(PROBLEM TO WORK ON): Within the entries below, every line containing "Toggle" is to be copied.

(SUPPLIED MATERIAL):
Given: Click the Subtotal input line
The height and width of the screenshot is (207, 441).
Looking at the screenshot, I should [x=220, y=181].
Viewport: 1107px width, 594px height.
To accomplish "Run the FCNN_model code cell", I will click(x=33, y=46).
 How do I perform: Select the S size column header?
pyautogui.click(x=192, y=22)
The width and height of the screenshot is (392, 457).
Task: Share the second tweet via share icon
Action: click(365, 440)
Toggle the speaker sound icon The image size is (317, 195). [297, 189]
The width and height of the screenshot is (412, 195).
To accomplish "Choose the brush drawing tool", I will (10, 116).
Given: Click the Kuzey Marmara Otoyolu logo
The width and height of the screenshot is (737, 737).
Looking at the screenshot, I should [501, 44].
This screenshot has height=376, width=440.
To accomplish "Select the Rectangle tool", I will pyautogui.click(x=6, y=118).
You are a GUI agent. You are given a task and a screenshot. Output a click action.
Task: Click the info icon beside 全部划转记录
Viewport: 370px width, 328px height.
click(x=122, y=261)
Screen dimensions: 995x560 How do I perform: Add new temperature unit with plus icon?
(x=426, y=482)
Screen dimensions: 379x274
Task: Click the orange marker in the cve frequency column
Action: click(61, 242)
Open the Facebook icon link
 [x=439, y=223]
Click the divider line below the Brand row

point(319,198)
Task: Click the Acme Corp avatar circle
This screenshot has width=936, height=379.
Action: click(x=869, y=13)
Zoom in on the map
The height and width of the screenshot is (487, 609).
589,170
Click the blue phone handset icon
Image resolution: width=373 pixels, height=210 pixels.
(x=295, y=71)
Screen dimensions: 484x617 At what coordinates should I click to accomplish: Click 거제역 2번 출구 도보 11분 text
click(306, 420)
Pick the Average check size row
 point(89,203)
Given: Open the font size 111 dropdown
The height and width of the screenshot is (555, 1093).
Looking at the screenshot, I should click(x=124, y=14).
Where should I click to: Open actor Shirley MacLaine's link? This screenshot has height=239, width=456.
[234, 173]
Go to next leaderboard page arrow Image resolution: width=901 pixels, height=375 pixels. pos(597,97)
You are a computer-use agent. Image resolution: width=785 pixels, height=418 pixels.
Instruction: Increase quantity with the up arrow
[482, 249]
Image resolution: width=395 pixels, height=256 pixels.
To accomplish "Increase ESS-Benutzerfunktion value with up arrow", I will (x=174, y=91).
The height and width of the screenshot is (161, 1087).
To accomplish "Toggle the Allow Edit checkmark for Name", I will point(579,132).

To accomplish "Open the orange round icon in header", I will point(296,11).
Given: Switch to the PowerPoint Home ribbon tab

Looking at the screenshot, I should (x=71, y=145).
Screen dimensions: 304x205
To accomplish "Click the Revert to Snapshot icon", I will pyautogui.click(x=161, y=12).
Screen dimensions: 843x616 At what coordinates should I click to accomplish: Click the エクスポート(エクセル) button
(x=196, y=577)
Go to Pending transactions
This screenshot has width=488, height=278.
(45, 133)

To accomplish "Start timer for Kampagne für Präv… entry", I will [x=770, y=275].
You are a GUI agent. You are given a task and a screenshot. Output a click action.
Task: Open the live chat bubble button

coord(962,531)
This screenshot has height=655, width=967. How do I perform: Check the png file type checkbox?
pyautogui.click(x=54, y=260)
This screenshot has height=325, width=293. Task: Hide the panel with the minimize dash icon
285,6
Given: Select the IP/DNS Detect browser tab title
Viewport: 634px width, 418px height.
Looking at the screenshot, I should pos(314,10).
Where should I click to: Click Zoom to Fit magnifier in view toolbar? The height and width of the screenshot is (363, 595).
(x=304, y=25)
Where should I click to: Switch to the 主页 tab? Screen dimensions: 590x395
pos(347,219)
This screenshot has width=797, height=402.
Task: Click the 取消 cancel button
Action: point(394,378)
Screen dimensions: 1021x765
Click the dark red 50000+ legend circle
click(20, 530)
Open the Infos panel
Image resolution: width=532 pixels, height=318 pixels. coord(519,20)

(WRITTEN RESPONSE):
Toggle the speaker sound icon The image size is (317, 195). [297, 189]
To accomplish "Toggle the Allow Edit checkmark for Name", I will point(579,132).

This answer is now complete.